Dans le cadre de cette affaire examinée par le Conseil d’Etat, le tribunal administratif (TA) de Montpellier avait dans un premier temps indemnisé la société CEGELEC à la suite de l’annulation par le juge du référé contractuel du marché qui lui avait été attribué par le centre hospitalier de Narbonne en réparation des préjudices subis et résultant de cette annulation. Cette indemnisation s’élevait à 132 616 euros, assortie des intérêts légaux et de la capitalisation, au titre du manque à gagner auquel la société pouvait prétendre selon le TA.

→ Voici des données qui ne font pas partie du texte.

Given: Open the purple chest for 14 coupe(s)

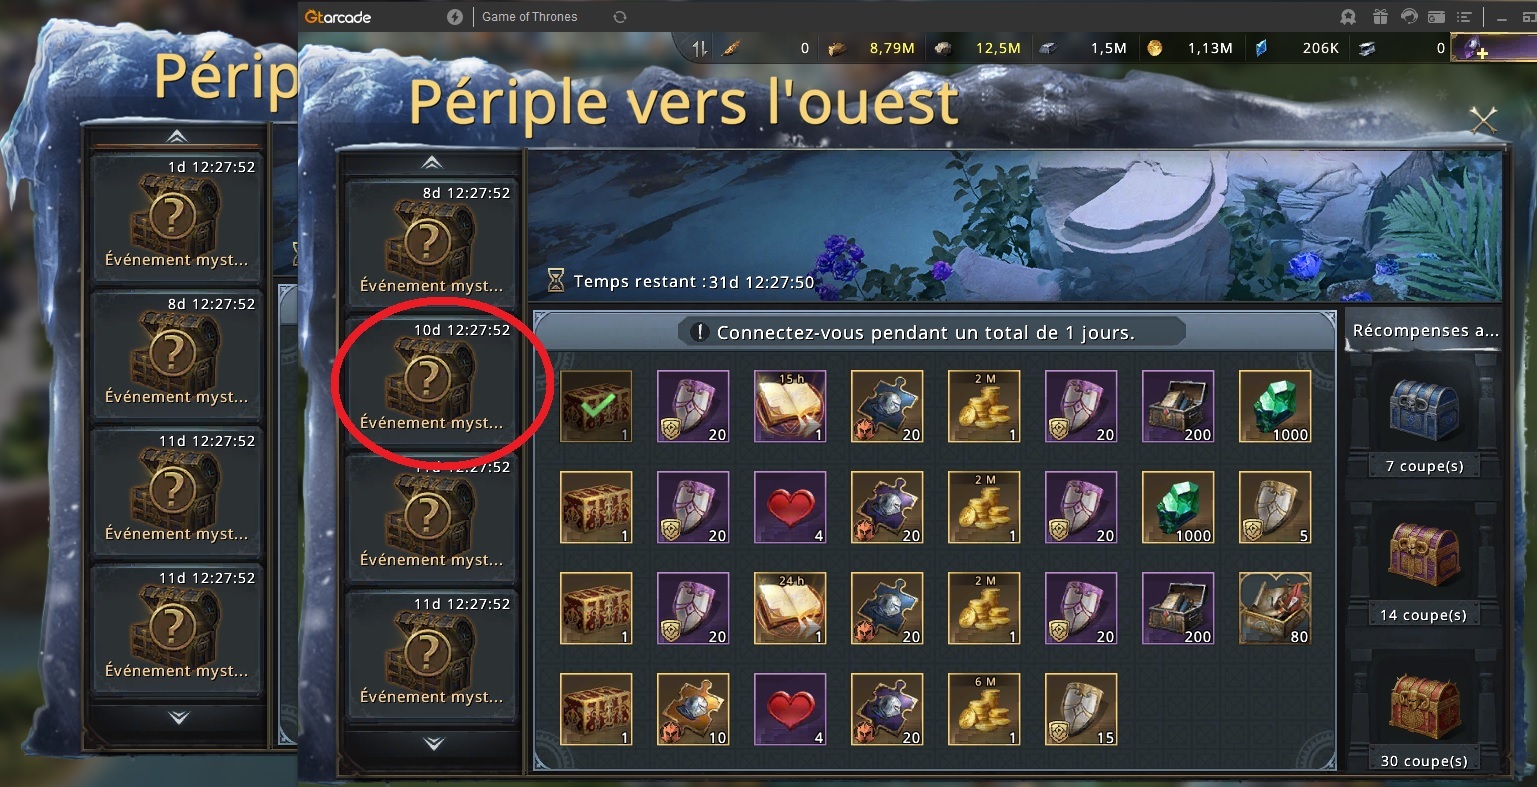Looking at the screenshot, I should click(1424, 558).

En effet, le juge a prononcé l’annulation après avoir constaté que la signature du contrat litigieux avait été effectuée avant l’expiration du délai de stand-still ; en outre, plusieurs autres irrégularités affectant les critères de sélection des offres ont aussi été relevées. Ces erreurs ont été imputables au CH de Narbonne.
En revanche, à la suite d’un appel du centre hospitalier, la CAA de Marseille a ramené la somme litigieuse à un montant très largement inférieur et réduit aux seuls frais de soumission (12 470 euros) en considérant que la société requérante ne pouvait se prévaloir d’aucun droit à la conclusion du contrat en raison des nombreuses irrégularités de la procédure ayant conduit à sa conclusion. Le lien de causalité directe n’avait en effet pas été démontré entre les fautes commises et le préjudice réclamé. La CAA avait néanmoins considéré que les fautes commises par le CH étaient à l’origine du préjudice subi par la société CEGELEC concernant les seuls frais engagés par la société pour répondre à l’appel d’offres. (CAA de Marseille, CH de Narbonne, req. n° 14MA00603).

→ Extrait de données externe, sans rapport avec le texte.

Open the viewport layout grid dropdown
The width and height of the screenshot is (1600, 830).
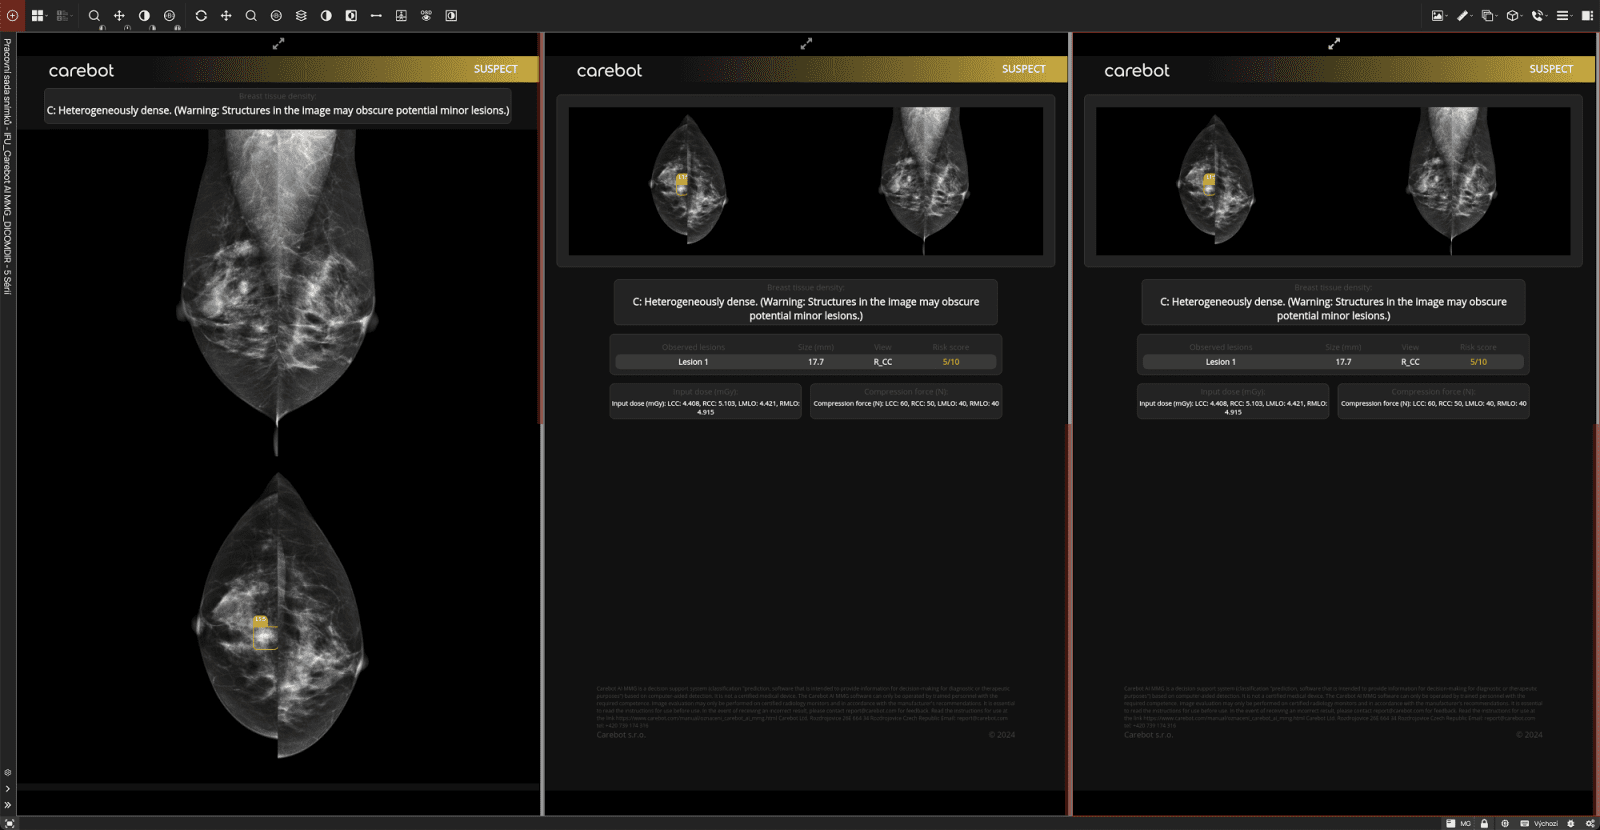(39, 16)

La société CEGELEC Perpignan s’est donc pourvue en cassation.
Le Conseil d’Etat, saisi alors à son tour, a confirmé l’analyse de la CAA en jugeant que :
« que dans le cas où le contrat est écarté́ en raison d’une faute de l’administration, l’entrepreneur peut en outre, sous réserve du partage de responsabilités découlant le cas échéant de ses propres fautes, prétendre à la réparation du dommage imputable à la faute de l’administration ; qu’à ce titre il peut demander le paiement des sommes correspondant aux autres dépenses exposées par lui pour l’exécution du contrat et aux gains dont il a été effectivement privé du fait de sa non-application, notamment du bénéfice auquel il pouvait prétendre, si toutefois l’indemnité́ à laquelle il a droit sur un terrain quasi-contractuel ne lui assure pas déjà̀ une rémunération supérieure à celle que l’exécution du contrat lui aurait procurée ; que, saisi d’une demande d’indemnité́ sur ce fondement, il appartient au juge d’apprécier si le préjudice allégué́ présente un caractère certain et s’il existe un lien de causalité́ direct entre la faute de l‘administration et le préjudice ; »
Cette décision vient donc de modifier la jurisprudence existante du Conseil d’Etat (CE, 10 avril 2008, société Decaux, req. n° 244950) et de restreindre considérablement les conditions du droit à indemnisation du cocontractant de l’administration en exigeant la preuve d’un lien direct entre les fautes commises par l’administration et le manque à gagner de son cocontractant.